Engineering Contradictions & Design Principles
Engineering Contradiction Analysis
1Measurement precision
If the extreme studentized deviate method is used to classify utility data, then data can be classified as normal or anomaly, but the assumption of normally distributed random data is incorrect for periodic data, leading to false warnings
Solution Approach 1:
The patent changes the statistical parameters and distribution assumptions from normal distribution to facility-specific patterns. It transforms the approach by using facility class, size, and temporal characteristics as new parameters for comparison, replacing the flawed extreme studentized deviate method with a customized statistical model that matches actual facility data patterns.
Solution Approach 2:
The patent applies local quality by creating facility-specific statistical models rather than using a universal normal distribution assumption.
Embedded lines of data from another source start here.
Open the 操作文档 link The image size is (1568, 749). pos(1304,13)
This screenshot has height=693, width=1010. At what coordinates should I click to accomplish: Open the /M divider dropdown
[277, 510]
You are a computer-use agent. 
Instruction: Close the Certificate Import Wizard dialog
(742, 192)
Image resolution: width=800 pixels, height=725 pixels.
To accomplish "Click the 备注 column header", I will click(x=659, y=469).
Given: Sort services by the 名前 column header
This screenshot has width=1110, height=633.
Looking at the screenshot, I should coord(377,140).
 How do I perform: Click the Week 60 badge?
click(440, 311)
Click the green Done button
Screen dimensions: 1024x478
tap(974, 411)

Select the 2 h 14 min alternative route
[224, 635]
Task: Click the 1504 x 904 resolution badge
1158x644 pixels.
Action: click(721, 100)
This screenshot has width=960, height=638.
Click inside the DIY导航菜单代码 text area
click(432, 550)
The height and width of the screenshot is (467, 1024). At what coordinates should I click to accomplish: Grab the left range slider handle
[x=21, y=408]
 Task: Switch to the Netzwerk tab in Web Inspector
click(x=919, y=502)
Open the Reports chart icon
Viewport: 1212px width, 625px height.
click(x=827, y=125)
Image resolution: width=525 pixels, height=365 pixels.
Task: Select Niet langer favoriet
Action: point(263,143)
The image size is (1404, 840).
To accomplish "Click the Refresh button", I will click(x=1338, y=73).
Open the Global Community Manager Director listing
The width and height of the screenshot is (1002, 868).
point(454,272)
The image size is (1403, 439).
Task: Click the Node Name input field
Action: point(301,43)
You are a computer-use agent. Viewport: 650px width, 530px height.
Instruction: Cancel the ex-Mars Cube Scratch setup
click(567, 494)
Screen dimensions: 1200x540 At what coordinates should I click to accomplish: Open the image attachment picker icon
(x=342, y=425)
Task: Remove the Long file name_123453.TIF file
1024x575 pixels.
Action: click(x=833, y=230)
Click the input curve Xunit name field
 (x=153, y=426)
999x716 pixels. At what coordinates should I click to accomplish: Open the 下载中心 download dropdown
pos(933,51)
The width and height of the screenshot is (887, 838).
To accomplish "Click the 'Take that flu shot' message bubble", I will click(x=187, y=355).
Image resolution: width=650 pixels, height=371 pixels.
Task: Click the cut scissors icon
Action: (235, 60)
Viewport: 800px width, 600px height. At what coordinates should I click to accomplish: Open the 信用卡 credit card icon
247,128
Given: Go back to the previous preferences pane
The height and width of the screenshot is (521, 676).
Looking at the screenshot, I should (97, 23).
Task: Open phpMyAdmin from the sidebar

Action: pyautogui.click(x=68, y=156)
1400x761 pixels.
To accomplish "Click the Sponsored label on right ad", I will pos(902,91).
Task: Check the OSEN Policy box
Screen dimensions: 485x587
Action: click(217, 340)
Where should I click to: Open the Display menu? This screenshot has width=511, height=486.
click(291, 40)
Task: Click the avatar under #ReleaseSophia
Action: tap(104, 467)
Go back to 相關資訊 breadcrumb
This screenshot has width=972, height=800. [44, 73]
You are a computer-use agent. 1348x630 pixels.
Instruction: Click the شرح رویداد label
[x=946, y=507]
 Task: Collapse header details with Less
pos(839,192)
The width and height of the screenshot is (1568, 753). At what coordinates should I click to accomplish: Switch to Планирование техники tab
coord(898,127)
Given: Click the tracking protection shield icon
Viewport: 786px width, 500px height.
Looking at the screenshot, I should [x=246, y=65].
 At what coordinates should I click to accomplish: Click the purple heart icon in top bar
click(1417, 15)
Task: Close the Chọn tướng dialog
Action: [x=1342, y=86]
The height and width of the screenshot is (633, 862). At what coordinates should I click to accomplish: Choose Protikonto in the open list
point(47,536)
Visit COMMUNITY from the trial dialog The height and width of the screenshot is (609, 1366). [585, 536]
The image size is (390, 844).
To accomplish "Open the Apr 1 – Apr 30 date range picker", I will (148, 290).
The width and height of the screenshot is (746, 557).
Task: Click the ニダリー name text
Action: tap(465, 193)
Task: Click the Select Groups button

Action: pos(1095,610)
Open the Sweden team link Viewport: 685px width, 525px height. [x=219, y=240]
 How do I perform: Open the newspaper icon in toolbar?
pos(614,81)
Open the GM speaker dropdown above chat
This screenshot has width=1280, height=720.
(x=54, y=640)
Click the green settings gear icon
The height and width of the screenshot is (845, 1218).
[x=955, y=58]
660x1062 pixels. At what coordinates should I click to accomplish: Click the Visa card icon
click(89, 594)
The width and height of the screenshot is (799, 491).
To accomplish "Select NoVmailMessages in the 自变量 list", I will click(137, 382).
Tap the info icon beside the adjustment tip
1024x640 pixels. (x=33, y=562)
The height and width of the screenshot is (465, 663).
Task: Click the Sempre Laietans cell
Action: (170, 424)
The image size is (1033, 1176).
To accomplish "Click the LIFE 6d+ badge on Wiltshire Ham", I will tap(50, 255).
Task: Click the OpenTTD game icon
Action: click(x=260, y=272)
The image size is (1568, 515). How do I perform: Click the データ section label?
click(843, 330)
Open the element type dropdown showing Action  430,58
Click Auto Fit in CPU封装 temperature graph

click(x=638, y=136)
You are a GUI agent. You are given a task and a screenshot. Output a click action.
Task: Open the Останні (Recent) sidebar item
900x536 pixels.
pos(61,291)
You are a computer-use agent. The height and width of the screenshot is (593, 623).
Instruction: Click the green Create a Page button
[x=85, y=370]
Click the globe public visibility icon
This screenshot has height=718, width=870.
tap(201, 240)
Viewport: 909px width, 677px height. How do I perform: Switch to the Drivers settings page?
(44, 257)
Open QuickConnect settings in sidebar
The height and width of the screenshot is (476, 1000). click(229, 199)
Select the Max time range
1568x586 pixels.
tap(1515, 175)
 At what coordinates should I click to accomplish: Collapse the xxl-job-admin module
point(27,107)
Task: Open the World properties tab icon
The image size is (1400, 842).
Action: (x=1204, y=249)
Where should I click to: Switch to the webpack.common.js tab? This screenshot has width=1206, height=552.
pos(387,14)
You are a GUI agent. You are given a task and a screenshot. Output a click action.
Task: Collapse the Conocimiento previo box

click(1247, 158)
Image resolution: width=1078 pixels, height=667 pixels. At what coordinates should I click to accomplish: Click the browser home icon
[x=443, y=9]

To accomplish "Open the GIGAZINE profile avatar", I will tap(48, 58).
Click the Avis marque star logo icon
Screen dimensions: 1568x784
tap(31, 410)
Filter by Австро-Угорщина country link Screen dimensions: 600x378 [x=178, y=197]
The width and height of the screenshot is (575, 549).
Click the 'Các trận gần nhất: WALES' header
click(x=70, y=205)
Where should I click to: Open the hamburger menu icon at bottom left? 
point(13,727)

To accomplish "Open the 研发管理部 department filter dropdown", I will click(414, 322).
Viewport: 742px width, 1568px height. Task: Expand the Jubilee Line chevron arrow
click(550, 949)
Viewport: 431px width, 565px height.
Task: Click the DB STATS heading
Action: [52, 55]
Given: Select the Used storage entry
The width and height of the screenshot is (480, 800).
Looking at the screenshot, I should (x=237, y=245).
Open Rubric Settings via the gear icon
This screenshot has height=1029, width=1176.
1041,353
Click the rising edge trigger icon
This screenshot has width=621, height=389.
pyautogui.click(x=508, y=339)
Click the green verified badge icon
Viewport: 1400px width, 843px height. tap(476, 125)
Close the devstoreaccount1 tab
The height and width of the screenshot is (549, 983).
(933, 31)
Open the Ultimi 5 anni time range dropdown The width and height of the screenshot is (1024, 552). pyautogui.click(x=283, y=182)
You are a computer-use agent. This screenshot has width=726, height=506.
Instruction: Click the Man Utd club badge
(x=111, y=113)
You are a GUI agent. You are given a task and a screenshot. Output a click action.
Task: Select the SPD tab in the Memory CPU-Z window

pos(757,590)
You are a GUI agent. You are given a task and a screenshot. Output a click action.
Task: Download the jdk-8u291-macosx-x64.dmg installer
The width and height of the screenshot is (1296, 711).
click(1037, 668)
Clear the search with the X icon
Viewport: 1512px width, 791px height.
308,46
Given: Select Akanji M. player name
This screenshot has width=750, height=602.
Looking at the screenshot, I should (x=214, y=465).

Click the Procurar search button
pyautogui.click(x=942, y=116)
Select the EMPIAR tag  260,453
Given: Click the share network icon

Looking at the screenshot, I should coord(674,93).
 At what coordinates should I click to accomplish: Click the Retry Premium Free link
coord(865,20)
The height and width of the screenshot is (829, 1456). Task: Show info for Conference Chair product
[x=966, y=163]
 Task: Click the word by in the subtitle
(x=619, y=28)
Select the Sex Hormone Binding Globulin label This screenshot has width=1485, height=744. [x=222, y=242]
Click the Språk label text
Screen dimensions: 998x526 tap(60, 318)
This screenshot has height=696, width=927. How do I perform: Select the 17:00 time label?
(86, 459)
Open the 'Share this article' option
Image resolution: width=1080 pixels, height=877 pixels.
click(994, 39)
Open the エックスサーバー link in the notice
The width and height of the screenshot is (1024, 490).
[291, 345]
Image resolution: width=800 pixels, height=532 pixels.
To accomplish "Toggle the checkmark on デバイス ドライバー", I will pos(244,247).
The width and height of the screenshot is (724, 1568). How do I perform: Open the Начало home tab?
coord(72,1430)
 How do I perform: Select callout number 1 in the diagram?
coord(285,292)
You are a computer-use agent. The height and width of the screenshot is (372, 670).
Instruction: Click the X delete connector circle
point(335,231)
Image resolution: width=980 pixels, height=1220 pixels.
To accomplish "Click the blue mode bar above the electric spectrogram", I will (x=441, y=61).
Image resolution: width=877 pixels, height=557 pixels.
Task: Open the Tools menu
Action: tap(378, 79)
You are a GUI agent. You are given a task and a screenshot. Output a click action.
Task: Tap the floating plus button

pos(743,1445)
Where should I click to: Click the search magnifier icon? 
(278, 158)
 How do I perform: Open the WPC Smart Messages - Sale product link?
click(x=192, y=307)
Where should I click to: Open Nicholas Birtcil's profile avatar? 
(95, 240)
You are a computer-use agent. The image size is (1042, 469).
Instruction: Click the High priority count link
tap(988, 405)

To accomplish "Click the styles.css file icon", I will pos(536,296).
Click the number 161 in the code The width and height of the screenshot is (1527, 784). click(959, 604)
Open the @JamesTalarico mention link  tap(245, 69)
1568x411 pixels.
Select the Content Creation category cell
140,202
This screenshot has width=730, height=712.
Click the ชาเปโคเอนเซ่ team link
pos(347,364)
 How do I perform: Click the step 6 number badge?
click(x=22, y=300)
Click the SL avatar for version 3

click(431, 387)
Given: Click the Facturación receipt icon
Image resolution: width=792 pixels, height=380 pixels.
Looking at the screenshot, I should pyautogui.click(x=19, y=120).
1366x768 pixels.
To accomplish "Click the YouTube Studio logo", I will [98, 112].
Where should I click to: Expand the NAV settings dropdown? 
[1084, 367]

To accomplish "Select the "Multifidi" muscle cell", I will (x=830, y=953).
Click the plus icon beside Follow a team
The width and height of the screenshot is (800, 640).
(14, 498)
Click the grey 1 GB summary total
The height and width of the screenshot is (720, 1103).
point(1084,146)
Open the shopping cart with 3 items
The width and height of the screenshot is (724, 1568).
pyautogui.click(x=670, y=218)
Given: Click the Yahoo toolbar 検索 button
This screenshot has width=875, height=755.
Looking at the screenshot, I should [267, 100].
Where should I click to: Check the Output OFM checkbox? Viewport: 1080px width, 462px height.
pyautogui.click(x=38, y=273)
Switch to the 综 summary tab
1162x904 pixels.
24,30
Each facility is analyzed according to its own class, size, and temporal patterns, allowing the system to adapt to local characteristics and avoid false warnings caused by generic statistical assumptions.
2Productivity
If utility consumption data from different facilities is compared directly, then comparison can be made, but facility class and size differences make such comparisons meaningless
Solution Approach 1:
The patent introduces new parameters for comparison including facility class, size, and temporal characteristics. By transforming raw consumption data into facility-specific statistical models that account for these parameters, the system enables meaningful comparisons while preserving facility-specific context through customized reference patterns.
Solution Approach 2:
The patent segments facilities into different classes and sizes, creating separate statistical models for each segment. This segmentation allows comparison within homogeneous groups while maintaining the information about facility-specific characteristics through the segmentation structure itself.
3Ease of manufacture
If a universal statistical model is used for all facilities, then implementation is simple, but it cannot account for differences in facility class and size
Solution Approach 1:
The patent creates a universal framework that handles multiple facility types through a common architecture. The system uses facility class and size as categorization parameters that enable a single system to adapt to diverse facilities, combining implementation simplicity with facility-specific customization through parameterized statistical models.
Data Source
AI summary
A statistical facility event monitor has a computer implemented event percentile meter. The event percentile meter counts the number of randomly initiated events that cause a monitored facility to consume a monitored utility over a monitored time period. The event percentile meter then calculates a cumulative distribution function for the randomly initiated events. The event percentile meter uses the cumulative distribution to determine the event percentile for the monitored facility. The event percentile meter then outputs the event percentile.